The Bar became more diverse during 2017 although further progress is still needed

Last month we published our annual report on Diversity at the Bar. The report shows that progress was made in 2017 with regard to both diversity at the Bar and to the disclosure rates of barristers providing data.

While the diversity of barristers is improving, the report shows there is some way to go before the Bar is fully representative of the public it serves. Some of the key findings include:

  • at 62.8 per cent men still outnumber women at 37.0 per cent at the practising Bar. However, the overall percentage of women increased by 0.5 percentage points (pp) during the last year;
  • the percentage of Black and Minority Ethnic (BAME) practising barristers has increased by 0.5 pp since December 2016. 12.7 per cent of the practising Bar is now BAME;
  • male QCs still outnumber female QCs, but the percentage of female QCs increased from 13.7 per cent in December 2016 to 14.8 per cent in December 2017;
  • the percentage of BAME QCs has increased by 0.8 pp year on year with 7.2% being BAME and 89.2% being white; and
  • the gender and ethnic diversity of pupil barristers is roughly in line with the population of England and Wales, with 51.7 per cent of pupils being female and 16.1 per cent being BAME.

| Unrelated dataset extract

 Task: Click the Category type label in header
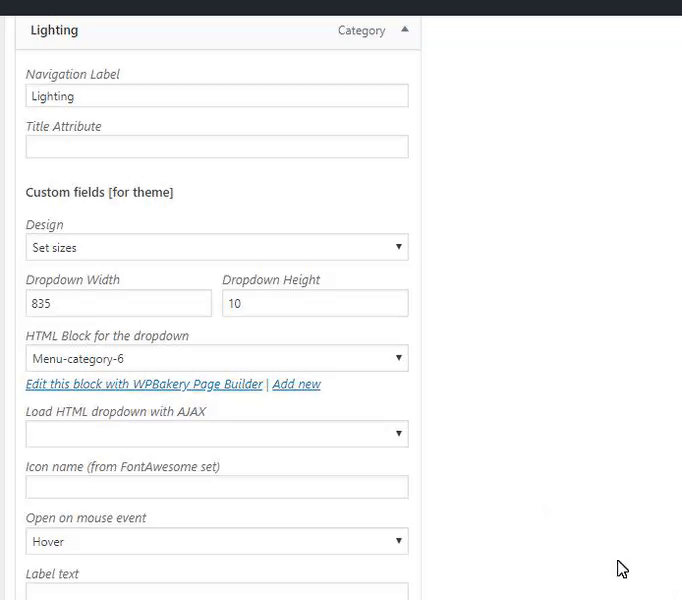(361, 31)
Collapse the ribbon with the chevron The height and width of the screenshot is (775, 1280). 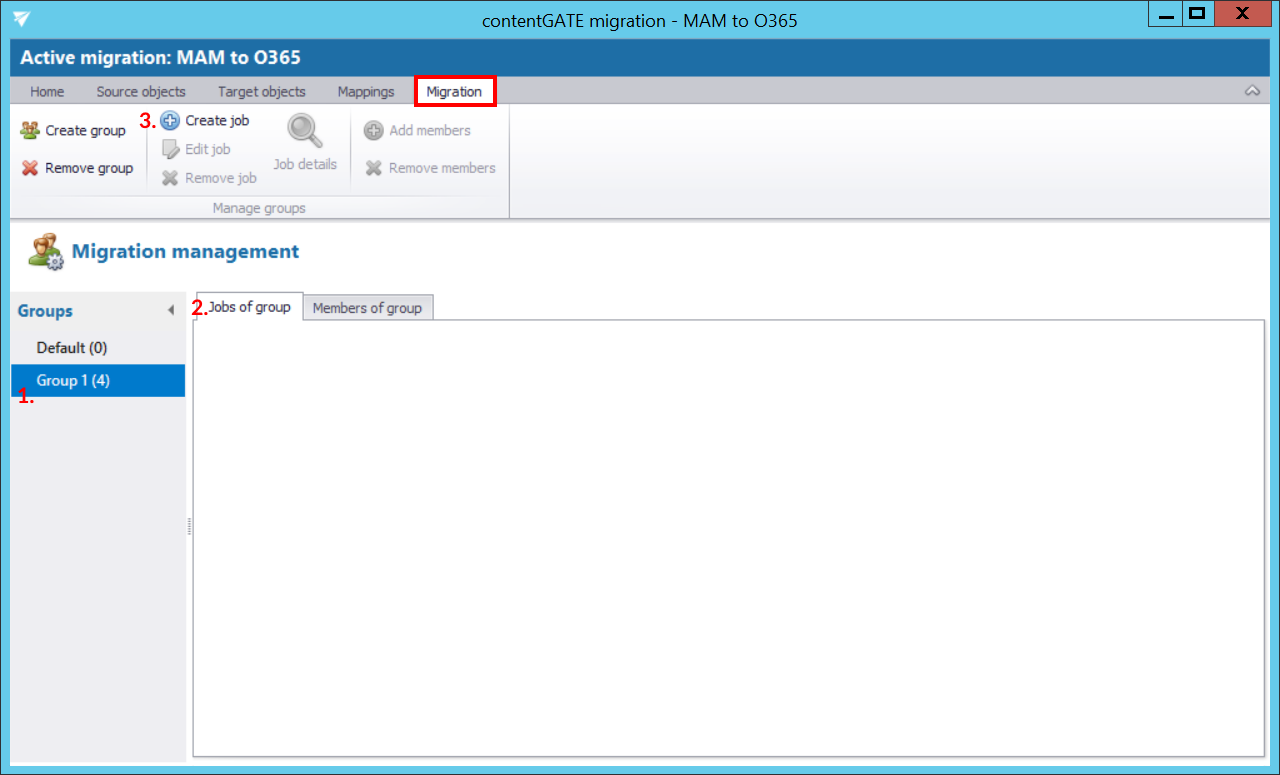click(x=1252, y=91)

Disclosure rates amongst barristers have improved markedly since we started collecting diversity data in 2012. The lowest rate of disclosure, which was between 3 and 5 per cent in some categories in 2012, is now 34.1 per cent (for declaring religion or belief). The disclosure rate for gender is the highest at 99.97 per cent and it is 92.5 per cent for ethnicity.

We have a statutory responsibility to monitor and promote equality and diversity both as an employer and as the regulator of barristers in England and Wales.

As the renewal period for authorisation to practise approaches, we encourage you to continue to provide us with your diversity data as it informs BSB policies which are aimed at widening access to the profession and promoting diversity and social mobility. The analysed data enables us to identify any trends and is key to meeting our statutory duties under the Equality Act 2010. Your data is completely confidential and is never passed to third parties. Please note that we only ever publish aggregated, anonymised data showing the diversity of the profession as a whole.